Quand le journal Le Quotidien avait annoncé que les hôtels
annoncés pour abriter le Sommet de l’Organisation de la conférence islamique
(Oci) ne seront pas livrés à temps et que le Sénégal se rabattrait sur le
Méridien Président pour y tenir la rencontre, de nombreux démentis nous avaient
été apportés par le service de communication de l’Anoci. L’histoire a fini par
retenir que 25 milliards de francs avaient été dépensés pour retaper le Méridien
Président et y tenir le Sommet de l’Oci. Sur de nombreux autres sujets, nous
avions été démentis avant que l’histoire ne nous donna raison. Nous avions
notamment annoncé que le site de l’ancien champ de tirs de l’Armée nationale,
situé au pied des Mamelles de Dakar, était cédé au franc symbolique à la société
Kharafi pour un hôtel alors que l’homme d’affaires Yérim Sow avait proposé à
l’Etat du Sénégal la somme de 13 milliards pour acquérir ledit terrain.

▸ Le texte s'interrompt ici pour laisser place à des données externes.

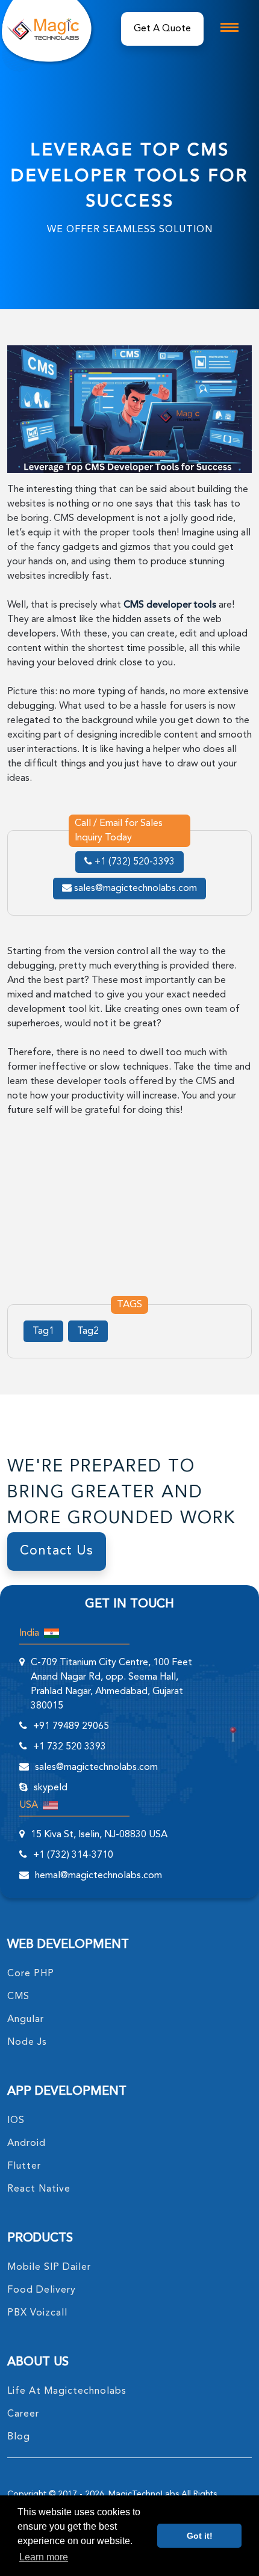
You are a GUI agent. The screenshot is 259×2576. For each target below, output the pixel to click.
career (23, 2414)
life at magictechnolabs (66, 2391)
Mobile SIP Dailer (49, 2267)
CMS (18, 1996)
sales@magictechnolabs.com (134, 888)
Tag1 (43, 1331)
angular (25, 2019)
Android (26, 2143)
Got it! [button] (200, 2536)
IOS (16, 2120)
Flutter (24, 2166)
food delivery (41, 2290)
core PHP (30, 1974)
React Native (38, 2189)
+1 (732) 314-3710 (73, 1855)
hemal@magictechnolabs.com (98, 1876)
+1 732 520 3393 (69, 1747)
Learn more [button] (43, 2557)
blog (18, 2437)
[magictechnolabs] (43, 29)
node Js (27, 2042)
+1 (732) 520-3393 (133, 862)
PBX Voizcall (37, 2313)
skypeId (50, 1788)
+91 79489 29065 (71, 1726)
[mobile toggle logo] (229, 27)
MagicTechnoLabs (143, 2494)
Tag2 (88, 1331)
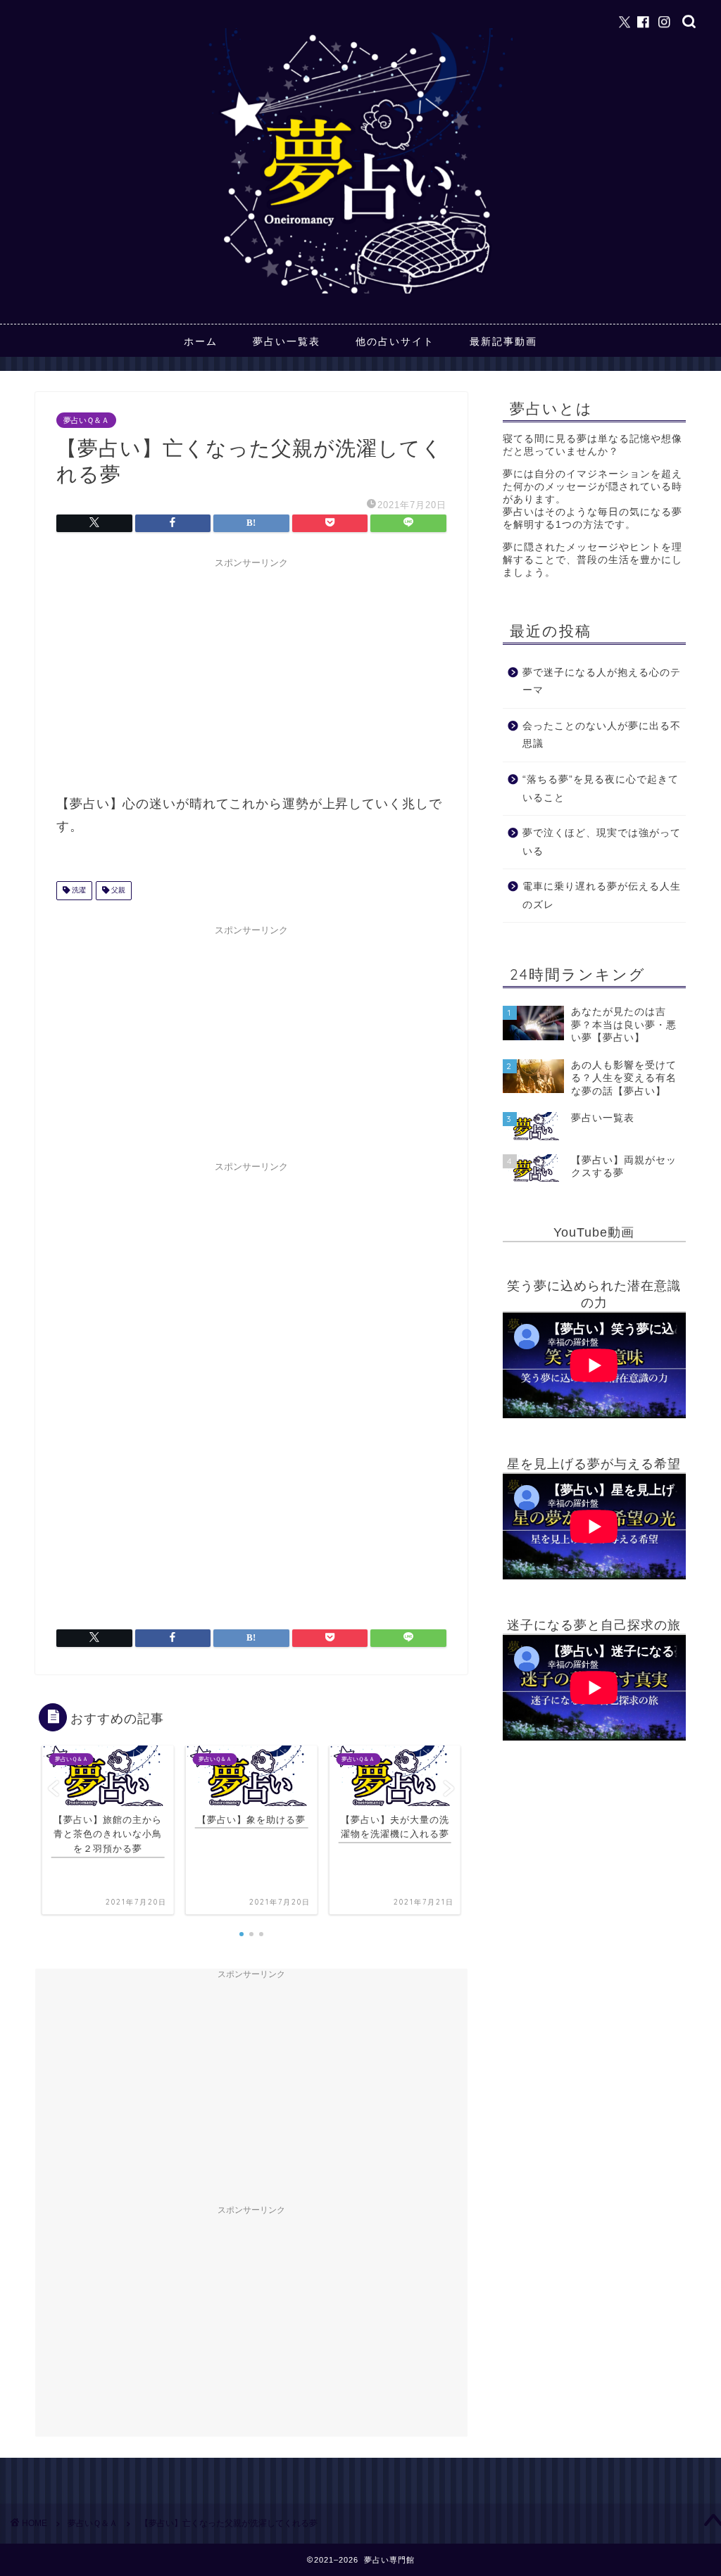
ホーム (201, 341)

Nous avions interrogé Karim Wade sur son patrimoine immobilier en
France. Il nia posséder la moindre propriété à Paris jusqu’à ce qu’on finisse
par découvrir, à la faveur des enquêtes de la gendarmerie, qu’il détient au
moins un appartement à la Rue de la Faisanderie. Aussi, il affirmait louer
l’appartement de l’Avenue Victor Hugo qui s’avère être une propriété de Abbas
Jaber que Karim Wade continue d’occuper encore à l’œil. En 2005, le journal Le
Quotidien, reprenant une information publiée par une publication basée à Londres
Balancingact, avait évoqué un projet de cession d’une licence de téléphonie
mobile à Maroc Telecom et que Karim Wade était le maître d’œuvre de la
transaction. La publication au Sénégal d’une telle information avait provoqué un
tollé tel que BalancingAct était amené à retirer son information et à présenter
des excuses publiques à Karim Wade. Une assignation en justice avait été déjà
servie au journal Le Quotidien. Nous avions alors fait comme BalancingAct,
conformément aux règles professionnelles. Le Tribunal de Dakar prendra acte de
notre mea culpa mais, à la barre du Tribunal, Karim Wade nous souffla, à Soro
Diop auteur de l’article et à moi (en ma qualité de Dirpub à l’époque), qu’avec
une telle information, nous avions fait perdre plus de 200 millions de dollars
au Sénégal. Plus tard, le Directeur de BalancingAct, Russel Southwood, comme
habité par le remords, nous rendra visite à notre siège. On saura les
circonstances de son revirement mais le mal était déjà fait.